Pages

Thursday, January 22, 2015

El fin de un espejismo

El fin de un espejismo
¿Es el concepto de excepcionalidad la clave para entender la historia
cubana, o solo una aberración política que en determinadas etapas se ha
apoderado del destino del país?
Alejandro Armengol, Miami | 21/01/2015 2:44 pm

En una comparación fácil que la prensa repite a diario, en el juego
cubano la supuesta pelota un día se coloca en Washington y otro en La
Habana, todo de acuerdo al lugar donde se emita la última declaración.
Es la lógica normal en ese aparente diálogo —pero que será sobre todo un
pulso político— entre dos gobiernos.
Hay sin embargo un tercer factor a tomar en cuenta, no bajo pretensiones
imposibles de compararse al poder que genera una nación, sino en la
realidad de un centro al que, en primera o última instancia, convergen
desde las medidas más inmediatas hasta las ilusiones hoy imposibles.
Que ese centro se ha convertido con el tiempo no en la frontera
establecida por décadas —el punto que definía la llegada a ''tierras de
libertad''— sino el espacio donde hoy se adquieren las mercancías, o se
gana el dinero que se gasta en la otra orilla, complica las cosas a la
hora de esgrimir argumentos, pero no por ello impide fines específicos:
no importa hacia donde apunten los pelotazos, siempre la bola termina
cayendo en Miami.
══════
Tarea asignada 1: Reproduce las entradas desde la que contiene "Entries (312, 1122)" hasta el final de las entradas, ambas incluidas, sustituyendo "Christmas" por "Holidays" y sin alterar nada más.
El texto y las entradas no guardan relación alguna entre sí.

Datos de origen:
══════
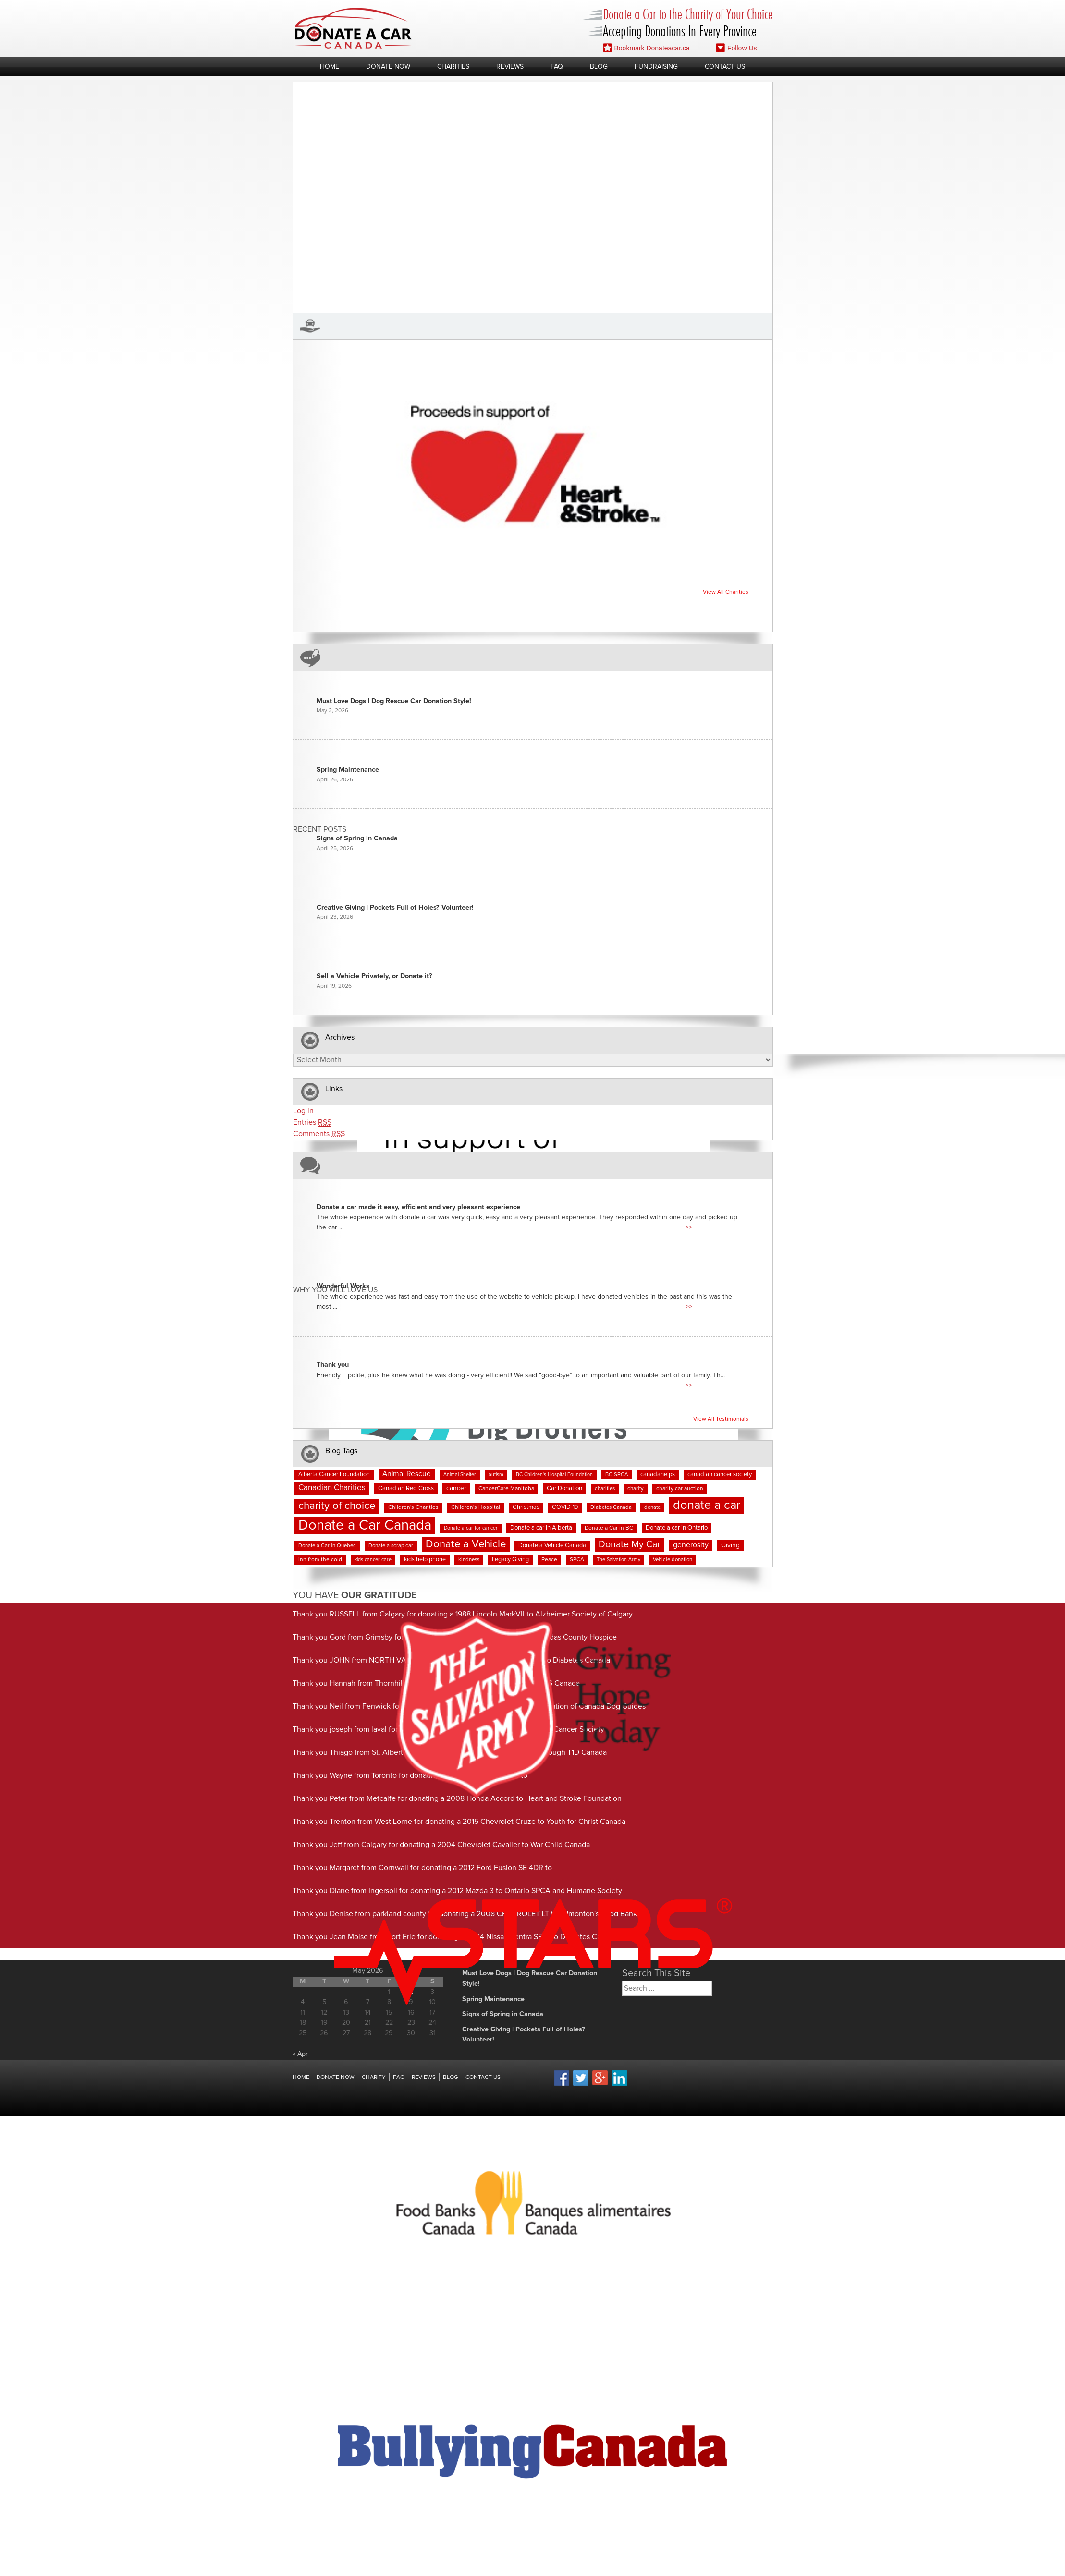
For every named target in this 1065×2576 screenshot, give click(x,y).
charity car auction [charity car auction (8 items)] (679, 1489)
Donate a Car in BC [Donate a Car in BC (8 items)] (609, 1528)
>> (689, 1227)
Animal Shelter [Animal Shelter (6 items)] (459, 1474)
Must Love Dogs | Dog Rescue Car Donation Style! (394, 701)
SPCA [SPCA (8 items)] (577, 1560)
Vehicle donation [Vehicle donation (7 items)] (672, 1559)
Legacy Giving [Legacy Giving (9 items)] (510, 1559)
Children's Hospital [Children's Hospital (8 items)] (475, 1507)
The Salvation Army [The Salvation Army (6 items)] (618, 1559)
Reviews (510, 66)
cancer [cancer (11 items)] (456, 1488)
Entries (312, 1122)
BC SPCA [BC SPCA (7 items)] (616, 1474)
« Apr (300, 2054)
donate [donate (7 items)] (652, 1507)
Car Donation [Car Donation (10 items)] (564, 1488)
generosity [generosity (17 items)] (691, 1545)
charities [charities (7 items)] (605, 1488)
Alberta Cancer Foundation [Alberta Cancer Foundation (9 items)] (334, 1474)
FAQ (557, 66)
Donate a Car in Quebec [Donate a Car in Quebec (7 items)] (327, 1545)
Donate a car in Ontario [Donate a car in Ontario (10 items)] (677, 1528)
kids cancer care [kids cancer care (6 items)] (373, 1559)
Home (329, 66)
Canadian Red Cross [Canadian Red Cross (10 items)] (406, 1488)
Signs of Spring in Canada (357, 838)
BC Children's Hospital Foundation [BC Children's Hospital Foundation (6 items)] (554, 1474)
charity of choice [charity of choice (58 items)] (337, 1505)
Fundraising (656, 66)
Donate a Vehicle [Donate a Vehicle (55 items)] (466, 1544)
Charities (453, 66)
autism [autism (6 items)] (496, 1474)
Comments (319, 1134)
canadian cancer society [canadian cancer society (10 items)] (719, 1474)
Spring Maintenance (348, 769)
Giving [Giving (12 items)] (730, 1545)
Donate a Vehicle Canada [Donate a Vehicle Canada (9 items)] (552, 1546)
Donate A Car (353, 28)
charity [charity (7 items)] (635, 1488)
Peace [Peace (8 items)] (549, 1560)
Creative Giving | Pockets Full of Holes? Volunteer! (395, 907)
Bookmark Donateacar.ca (646, 47)
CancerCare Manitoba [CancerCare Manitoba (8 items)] (506, 1489)
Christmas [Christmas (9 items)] (526, 1507)
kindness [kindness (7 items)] (468, 1559)
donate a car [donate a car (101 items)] (706, 1505)
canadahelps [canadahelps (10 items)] (657, 1474)
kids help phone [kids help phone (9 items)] (425, 1559)
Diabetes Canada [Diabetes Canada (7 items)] (611, 1507)
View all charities (725, 592)
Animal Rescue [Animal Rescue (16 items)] (406, 1474)
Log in (303, 1111)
══════
Tarea asignada 2: Prolonga el texto sobre el papel de Miami en el pulso político entre Washington y La Habana a partir del punto en que termina.

Resultado del ejercicio 1:
Entries (312, 1122)
BC SPCA [BC SPCA (7 items)] (616, 1474)
« Apr (300, 2054)
donate [donate (7 items)] (652, 1507)
Car Donation [Car Donation (10 items)] (564, 1488)
generosity [generosity (17 items)] (691, 1545)
charities [charities (7 items)] (605, 1488)
Alberta Cancer Foundation [Alberta Cancer Foundation (9 items)] (334, 1474)
FAQ (557, 66)
Donate a Car in Quebec [Donate a Car in Quebec (7 items)] (327, 1545)
Donate a car in Ontario [Donate a car in Ontario (10 items)] (677, 1528)
kids cancer care [kids cancer care (6 items)] (373, 1559)
Home (329, 66)
Canadian Red Cross [Canadian Red Cross (10 items)] (406, 1488)
Signs of Spring in Canada (357, 838)
BC Children's Hospital Foundation [BC Children's Hospital Foundation (6 items)] (554, 1474)
charity of choice [charity of choice (58 items)] (337, 1505)
Fundraising (656, 66)
Donate a Vehicle [Donate a Vehicle (55 items)] (466, 1544)
Charities (453, 66)
autism [autism (6 items)] (496, 1474)
Comments (319, 1134)
canadian cancer society [canadian cancer society (10 items)] (719, 1474)
Spring Maintenance (348, 769)
Giving [Giving (12 items)] (730, 1545)
Donate a Vehicle Canada [Donate a Vehicle Canada (9 items)] (552, 1546)
Donate A Car (353, 28)
charity [charity (7 items)] (635, 1488)
Peace [Peace (8 items)] (549, 1560)
Creative Giving | Pockets Full of Holes? Volunteer! (395, 907)
Bookmark Donateacar.ca (646, 47)
CancerCare Manitoba [CancerCare Manitoba (8 items)] (506, 1489)
Holidays [Holidays (9 items)] (526, 1507)
kindness [kindness (7 items)] (468, 1559)
donate a car [donate a car (101 items)] (706, 1505)
canadahelps [canadahelps (10 items)] (657, 1474)
kids help phone [kids help phone (9 items)] (425, 1559)
Diabetes Canada [Diabetes Canada (7 items)] (611, 1507)
View all charities (725, 592)
Animal Rescue [Animal Rescue (16 items)] (406, 1474)
Log in (303, 1111)

Resultado del ejercicio 2:
Una de las consecuencias más importantes —y al mismo tiempo pasada por
alto— del cambio de política hacia Cuba, iniciado por los gobierno de
Barack Obama y Raúl Castro, es que posibilita a los cubanos del exilio
el influir con mayor fuerza en la situación de la Isla.
En apariencia, y en estos primeros momentos en que aún se desconoce en
buena medida cómo se desarrollará el juego, domina la impresión
contraria. Para el régimen cubano el objetivo siempre ha sido subordinar
al exilio a una función abastecedora: bajo el mantra de una patria que
todo lo espera y nada tiene que dar a cambio, el exiliado debe cumplir
su deber filial. La familia que quedó atrás se convierte entonces en una
vía putativa para el sostenimiento no solo de la nación, hoy día se
entiende desde La Habana como un traslado beneficioso para ambas partes:
los que se van y los que se quedan.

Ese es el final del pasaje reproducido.